La niña jugaba en el parque. Vio, a lo lejos, a un hombre y una mujer que se acercaban. Se bajó del columpio. Corrió hacia ellos con los brazos abiertos. Cuando casi podía rozarlos, la mujer miró hacia otro lado.
—Niña, quita de en medio —dijo el hombre.
La niña los miró alejarse, como quien mira el agua alejarse de la orilla hasta demasiado adentro. Tras ese momento de asombro, una ola inmensa revolcó a la niña, que se levantó empapada, con el pelo lleno de algas, conchas y arena.
—Ay, hija, cómo llegas, ¿qué ha pasado?
—Me encontré con la tía Eme y el tío Efe.
—Ah…
—Corrí a darles un abrazo y ellos…
—Anda, ve a ducharte y yo te seco el pelo y te peino.
La niña se dio una ducha, sin parar de llorar. Llamó a su madre, llorando. La mujer entró en el cuarto de baño.
—Hija, no llores más.
Vistió a la niña, la sentó sobre un taburete, le dio un beso, encendió el secador y empezó a secarle el pelo.

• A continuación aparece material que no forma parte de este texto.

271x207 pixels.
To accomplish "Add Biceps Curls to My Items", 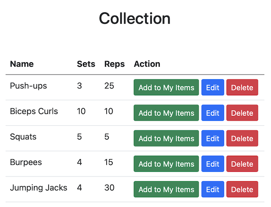I will click(x=166, y=113).
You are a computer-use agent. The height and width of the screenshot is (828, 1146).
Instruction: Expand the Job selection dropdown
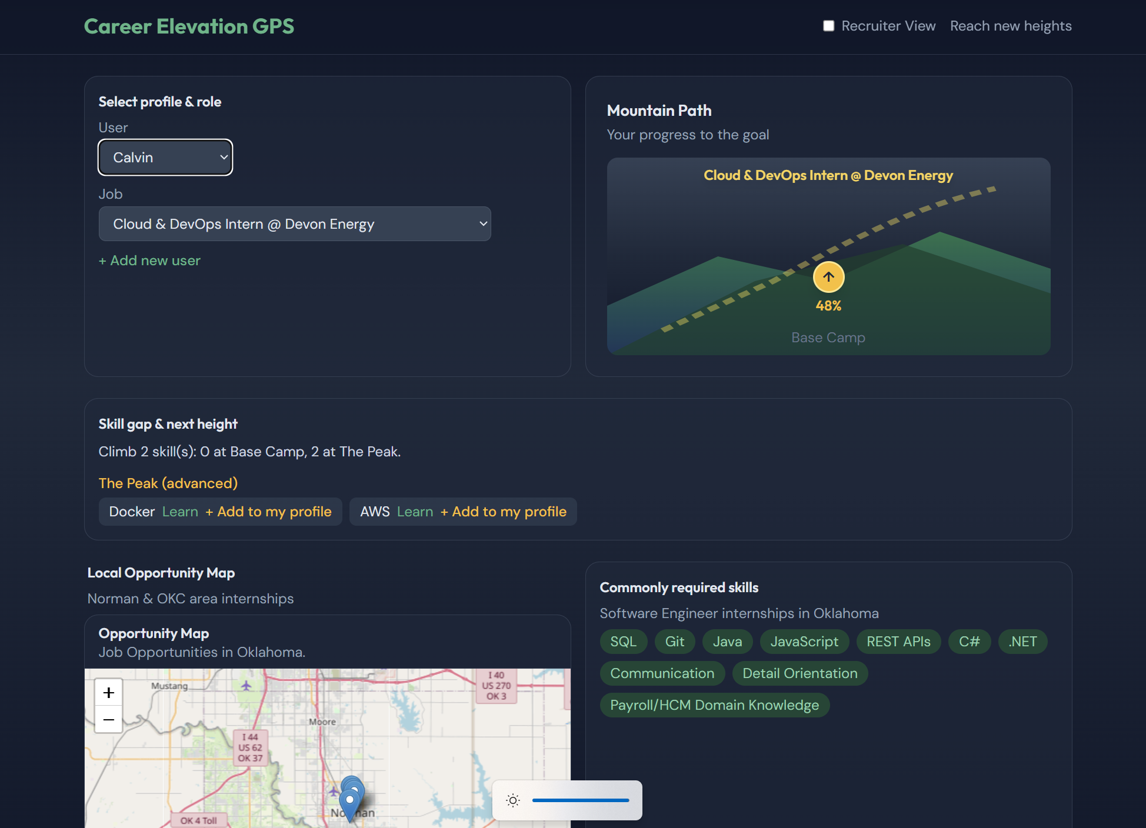[x=295, y=224]
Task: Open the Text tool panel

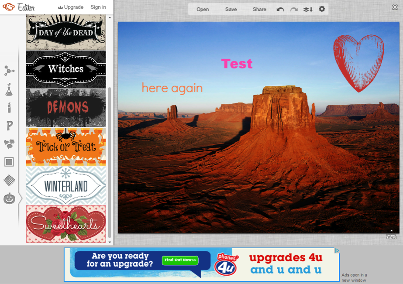Action: [x=9, y=126]
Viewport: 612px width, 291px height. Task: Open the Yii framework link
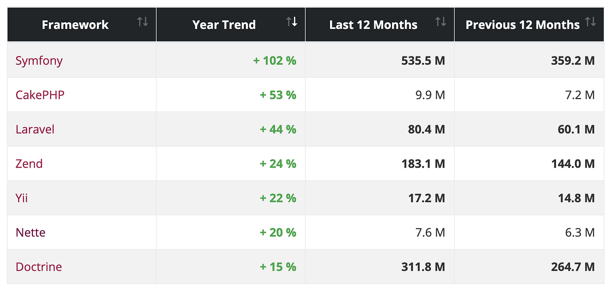point(22,198)
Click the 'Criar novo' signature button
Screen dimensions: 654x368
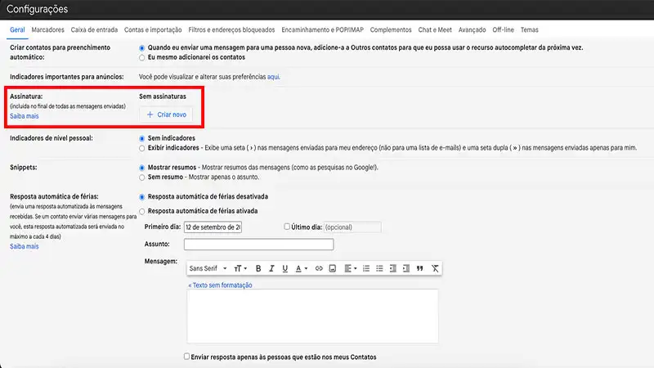click(x=167, y=114)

—Hemos tenido problemas familiares. Tú no tienes nada que ver con lo que acaba de pasarte. ¿Lo entiendes?
—No.
—El mundo de los mayores es complicado…
—Sí, mamá. Pero… ¿ya no me quieren?
—No lo sé, hija. No lo sé.
La niña contenía las lágrimas, se le acumulaban en los bulbos pilosos. La mujer veía cómo la sal se tatuaba en el pelo de la niña. Los mechones blancos cada vez eran más. Apagó el secador.
—Hija, te estás deshidratando. Llora.